Le loup était maintenant sur lui. Il se leva sur ses deux pattes et décocha un coup de griffe à Harry qui lui fit lâcher sa baguette et le projeta au sol.
-Désolé professeur, mais je n'ai pas le choix !dit Hermione.
Elle s'apprêtait à lancer un sortilège qui terrasserait le loup-garou quand une voix retentit derrière eux.
-NON !
Tous se retournèrent pour voir une jeune fille courir vers eux, accompagné d'un cerf et d'un gros chien noir. Le cerf et le chien ne s'arrêtèrent pas vers les trois amis et continuèrent leur course pour heurter le loup de plein fouet et l'immobiliser au sol. Harry se recula vivement et compris que Sirius et son père était occupé à empêcher le loup de les dévorer. Les cris animaux parvenaient jusqu'à eux et Harry entendit le chien poussé un hurlement. Il se leva et aperçut le loup se sauver tandis que les autres le suivaient.

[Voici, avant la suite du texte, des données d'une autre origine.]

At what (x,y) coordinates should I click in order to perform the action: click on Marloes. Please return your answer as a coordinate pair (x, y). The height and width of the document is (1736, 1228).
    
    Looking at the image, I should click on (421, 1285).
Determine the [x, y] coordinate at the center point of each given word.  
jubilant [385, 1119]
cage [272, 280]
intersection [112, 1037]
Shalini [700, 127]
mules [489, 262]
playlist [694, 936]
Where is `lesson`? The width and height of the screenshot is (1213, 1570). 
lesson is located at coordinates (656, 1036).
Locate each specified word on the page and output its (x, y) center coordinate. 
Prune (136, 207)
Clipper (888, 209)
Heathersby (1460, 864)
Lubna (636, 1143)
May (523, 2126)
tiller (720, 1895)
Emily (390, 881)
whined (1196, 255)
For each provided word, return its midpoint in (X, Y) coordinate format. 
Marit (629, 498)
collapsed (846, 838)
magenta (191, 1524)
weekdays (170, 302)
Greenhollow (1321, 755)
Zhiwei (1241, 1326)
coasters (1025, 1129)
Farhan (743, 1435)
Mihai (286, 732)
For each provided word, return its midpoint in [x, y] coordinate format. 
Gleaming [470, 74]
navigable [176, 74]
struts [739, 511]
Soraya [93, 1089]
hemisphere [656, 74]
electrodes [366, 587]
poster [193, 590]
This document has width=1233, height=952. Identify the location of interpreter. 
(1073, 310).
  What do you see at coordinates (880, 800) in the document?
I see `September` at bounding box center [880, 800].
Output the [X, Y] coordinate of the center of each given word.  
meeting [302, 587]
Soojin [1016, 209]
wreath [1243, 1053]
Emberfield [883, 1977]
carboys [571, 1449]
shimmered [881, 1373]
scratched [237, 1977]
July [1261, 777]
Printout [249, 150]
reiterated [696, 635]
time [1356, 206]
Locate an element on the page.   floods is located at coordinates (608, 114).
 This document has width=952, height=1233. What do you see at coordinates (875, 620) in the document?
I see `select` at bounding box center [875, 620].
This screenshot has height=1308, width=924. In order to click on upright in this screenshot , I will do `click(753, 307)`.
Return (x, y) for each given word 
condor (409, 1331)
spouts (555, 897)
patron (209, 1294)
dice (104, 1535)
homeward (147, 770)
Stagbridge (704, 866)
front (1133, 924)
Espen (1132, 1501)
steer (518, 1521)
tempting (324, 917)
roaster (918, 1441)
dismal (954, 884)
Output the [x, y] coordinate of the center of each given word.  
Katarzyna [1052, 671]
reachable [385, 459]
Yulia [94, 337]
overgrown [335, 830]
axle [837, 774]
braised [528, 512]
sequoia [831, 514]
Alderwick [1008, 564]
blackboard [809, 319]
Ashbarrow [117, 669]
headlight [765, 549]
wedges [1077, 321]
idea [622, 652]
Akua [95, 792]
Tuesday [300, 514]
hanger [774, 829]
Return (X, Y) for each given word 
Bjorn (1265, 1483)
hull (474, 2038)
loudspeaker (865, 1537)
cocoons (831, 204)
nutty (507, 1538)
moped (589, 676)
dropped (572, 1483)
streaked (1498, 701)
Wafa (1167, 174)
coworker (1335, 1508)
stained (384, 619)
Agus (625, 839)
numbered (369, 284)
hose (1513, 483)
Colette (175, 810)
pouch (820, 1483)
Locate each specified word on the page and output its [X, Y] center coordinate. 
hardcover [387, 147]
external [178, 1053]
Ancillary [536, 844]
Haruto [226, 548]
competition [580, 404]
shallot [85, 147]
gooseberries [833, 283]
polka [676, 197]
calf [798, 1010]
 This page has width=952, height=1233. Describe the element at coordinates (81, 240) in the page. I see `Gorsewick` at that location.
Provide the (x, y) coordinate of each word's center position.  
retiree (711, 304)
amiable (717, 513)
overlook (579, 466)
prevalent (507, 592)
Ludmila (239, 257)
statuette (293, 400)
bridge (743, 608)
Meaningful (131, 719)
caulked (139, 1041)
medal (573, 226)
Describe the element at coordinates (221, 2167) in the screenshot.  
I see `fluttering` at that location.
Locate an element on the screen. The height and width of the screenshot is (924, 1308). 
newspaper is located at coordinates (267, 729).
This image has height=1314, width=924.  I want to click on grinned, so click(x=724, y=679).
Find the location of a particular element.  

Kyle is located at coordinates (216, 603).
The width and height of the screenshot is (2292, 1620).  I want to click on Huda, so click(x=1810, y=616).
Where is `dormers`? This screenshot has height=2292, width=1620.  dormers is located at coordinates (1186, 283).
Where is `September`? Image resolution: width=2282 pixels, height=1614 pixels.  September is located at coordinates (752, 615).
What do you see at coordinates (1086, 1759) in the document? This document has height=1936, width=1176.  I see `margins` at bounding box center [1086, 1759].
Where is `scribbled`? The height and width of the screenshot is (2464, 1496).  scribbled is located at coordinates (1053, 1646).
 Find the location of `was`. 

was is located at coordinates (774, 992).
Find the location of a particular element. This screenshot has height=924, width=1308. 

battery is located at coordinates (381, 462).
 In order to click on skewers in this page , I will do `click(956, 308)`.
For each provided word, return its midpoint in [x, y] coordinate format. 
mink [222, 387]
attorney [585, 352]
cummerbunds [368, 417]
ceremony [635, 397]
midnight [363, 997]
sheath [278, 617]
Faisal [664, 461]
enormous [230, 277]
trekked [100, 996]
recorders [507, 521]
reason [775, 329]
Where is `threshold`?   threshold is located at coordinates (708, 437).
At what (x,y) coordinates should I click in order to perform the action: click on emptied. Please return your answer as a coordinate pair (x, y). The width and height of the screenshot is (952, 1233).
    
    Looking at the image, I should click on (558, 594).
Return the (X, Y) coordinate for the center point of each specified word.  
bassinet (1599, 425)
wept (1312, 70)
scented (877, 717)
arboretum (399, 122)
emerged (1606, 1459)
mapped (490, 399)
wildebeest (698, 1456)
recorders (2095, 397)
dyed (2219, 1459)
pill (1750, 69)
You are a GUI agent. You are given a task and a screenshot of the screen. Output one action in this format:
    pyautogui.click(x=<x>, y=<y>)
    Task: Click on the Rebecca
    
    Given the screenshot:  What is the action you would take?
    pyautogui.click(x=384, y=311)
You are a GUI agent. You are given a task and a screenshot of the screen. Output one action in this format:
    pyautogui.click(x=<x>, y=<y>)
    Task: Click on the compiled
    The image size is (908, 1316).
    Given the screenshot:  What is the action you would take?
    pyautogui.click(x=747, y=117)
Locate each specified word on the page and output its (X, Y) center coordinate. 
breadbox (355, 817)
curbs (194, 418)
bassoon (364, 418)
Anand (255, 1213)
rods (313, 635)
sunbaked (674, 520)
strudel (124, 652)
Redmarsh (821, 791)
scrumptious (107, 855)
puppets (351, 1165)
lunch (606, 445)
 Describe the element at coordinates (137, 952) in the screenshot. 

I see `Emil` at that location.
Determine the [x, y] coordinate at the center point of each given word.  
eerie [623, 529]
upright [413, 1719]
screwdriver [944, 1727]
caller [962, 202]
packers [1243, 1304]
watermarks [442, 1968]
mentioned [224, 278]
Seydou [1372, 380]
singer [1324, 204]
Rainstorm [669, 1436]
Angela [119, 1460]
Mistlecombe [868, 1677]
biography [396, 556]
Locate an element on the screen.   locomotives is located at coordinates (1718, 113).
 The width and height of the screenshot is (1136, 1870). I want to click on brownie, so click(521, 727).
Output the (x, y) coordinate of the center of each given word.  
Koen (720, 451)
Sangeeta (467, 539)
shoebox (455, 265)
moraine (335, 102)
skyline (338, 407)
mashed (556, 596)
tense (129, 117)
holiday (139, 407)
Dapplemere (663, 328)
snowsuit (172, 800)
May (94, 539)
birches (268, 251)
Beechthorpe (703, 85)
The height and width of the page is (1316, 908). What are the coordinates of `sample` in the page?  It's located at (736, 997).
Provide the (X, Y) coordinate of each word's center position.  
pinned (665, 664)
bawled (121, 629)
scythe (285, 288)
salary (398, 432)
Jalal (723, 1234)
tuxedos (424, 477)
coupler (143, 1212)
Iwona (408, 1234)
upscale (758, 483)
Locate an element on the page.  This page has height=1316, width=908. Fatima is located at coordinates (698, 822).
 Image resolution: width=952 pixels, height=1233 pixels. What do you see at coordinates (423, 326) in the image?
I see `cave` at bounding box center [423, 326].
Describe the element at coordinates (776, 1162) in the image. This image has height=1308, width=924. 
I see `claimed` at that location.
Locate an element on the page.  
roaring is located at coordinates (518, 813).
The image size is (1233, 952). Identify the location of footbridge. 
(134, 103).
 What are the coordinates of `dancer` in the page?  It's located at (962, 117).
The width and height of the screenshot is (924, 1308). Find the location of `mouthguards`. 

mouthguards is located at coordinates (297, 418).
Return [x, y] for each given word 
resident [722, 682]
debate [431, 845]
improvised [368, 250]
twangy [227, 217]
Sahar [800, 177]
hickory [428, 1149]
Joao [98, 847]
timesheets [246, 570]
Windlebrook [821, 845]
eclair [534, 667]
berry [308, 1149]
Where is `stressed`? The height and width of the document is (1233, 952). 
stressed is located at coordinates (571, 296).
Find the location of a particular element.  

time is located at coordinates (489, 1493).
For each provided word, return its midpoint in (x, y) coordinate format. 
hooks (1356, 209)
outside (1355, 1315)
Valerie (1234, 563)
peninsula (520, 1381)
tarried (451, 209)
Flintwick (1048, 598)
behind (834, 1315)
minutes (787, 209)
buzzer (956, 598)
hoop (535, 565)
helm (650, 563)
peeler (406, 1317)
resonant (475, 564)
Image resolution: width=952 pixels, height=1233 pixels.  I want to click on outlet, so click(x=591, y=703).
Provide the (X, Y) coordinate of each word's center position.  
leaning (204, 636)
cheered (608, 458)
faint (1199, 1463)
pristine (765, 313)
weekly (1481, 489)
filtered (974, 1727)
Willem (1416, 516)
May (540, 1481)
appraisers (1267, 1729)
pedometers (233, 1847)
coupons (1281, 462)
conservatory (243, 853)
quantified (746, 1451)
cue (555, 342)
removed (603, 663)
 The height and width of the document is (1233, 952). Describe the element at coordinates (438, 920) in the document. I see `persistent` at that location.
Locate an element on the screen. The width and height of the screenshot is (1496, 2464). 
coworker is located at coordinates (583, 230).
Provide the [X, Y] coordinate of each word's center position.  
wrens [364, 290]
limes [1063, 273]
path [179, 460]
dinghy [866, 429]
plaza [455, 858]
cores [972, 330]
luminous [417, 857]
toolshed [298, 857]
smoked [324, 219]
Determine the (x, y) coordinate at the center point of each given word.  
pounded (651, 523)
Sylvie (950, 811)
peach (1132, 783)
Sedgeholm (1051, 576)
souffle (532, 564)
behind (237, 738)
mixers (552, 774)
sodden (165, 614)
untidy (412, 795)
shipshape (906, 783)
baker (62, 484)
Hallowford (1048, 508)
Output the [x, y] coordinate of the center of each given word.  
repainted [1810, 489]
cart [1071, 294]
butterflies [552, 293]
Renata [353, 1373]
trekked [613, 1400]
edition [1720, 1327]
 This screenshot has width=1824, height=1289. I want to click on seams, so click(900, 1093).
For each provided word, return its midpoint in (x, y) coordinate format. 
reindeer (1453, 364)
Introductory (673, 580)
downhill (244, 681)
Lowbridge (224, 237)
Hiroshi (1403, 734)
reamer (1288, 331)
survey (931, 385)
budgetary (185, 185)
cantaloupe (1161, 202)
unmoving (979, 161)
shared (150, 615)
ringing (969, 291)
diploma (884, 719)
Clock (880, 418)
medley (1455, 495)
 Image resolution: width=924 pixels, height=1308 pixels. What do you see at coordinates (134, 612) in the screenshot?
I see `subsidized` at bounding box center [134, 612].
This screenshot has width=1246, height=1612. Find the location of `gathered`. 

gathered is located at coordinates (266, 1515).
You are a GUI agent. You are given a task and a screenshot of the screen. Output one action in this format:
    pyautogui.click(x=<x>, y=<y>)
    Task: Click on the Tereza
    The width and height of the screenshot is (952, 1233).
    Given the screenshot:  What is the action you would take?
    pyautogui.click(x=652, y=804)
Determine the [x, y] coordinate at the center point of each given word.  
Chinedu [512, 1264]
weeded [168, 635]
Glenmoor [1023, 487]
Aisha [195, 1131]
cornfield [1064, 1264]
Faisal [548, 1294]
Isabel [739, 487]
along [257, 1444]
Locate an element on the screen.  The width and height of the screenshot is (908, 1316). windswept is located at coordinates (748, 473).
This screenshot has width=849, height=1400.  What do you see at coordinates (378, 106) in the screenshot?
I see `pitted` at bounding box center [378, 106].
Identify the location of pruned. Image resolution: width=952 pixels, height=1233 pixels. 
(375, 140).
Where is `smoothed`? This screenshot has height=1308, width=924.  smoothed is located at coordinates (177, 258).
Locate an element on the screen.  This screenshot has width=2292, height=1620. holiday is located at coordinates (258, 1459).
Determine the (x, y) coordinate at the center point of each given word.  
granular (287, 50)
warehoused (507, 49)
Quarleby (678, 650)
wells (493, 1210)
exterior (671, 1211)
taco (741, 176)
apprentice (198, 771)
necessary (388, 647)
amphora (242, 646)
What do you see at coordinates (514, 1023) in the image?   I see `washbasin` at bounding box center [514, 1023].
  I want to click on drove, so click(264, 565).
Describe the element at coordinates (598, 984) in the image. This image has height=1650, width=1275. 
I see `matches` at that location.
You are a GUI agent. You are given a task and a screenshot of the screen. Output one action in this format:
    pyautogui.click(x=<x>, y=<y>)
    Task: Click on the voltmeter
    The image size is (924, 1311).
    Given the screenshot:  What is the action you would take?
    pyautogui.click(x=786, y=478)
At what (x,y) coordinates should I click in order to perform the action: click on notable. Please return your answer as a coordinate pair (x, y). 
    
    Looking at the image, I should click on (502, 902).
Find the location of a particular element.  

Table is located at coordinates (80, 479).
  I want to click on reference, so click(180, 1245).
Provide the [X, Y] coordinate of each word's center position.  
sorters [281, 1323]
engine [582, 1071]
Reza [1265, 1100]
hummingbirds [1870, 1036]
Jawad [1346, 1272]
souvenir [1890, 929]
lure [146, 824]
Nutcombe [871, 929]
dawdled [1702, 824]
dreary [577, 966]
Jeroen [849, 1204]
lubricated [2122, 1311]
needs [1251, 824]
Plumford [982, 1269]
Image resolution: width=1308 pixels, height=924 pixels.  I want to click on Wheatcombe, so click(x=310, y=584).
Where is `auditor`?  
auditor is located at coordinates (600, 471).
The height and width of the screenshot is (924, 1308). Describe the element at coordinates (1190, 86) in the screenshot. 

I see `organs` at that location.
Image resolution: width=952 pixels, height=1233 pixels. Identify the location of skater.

-Vous allez bien ? demanda la jeune fille.
Harry ne savait pas qui elle était. Il ne l'avait pas encore vu mais il savait qu'il pouvait lui faire confiance. C'était une amie de son père et de Sirius. Il se releva pour la remercier et la regarda enfin. Elle avait de longs cheveux roux et des yeux verts comme Harry n'en avait vu qu'une seule fois. Ses yeux à lui. Il se tenait devant sa mère à présent.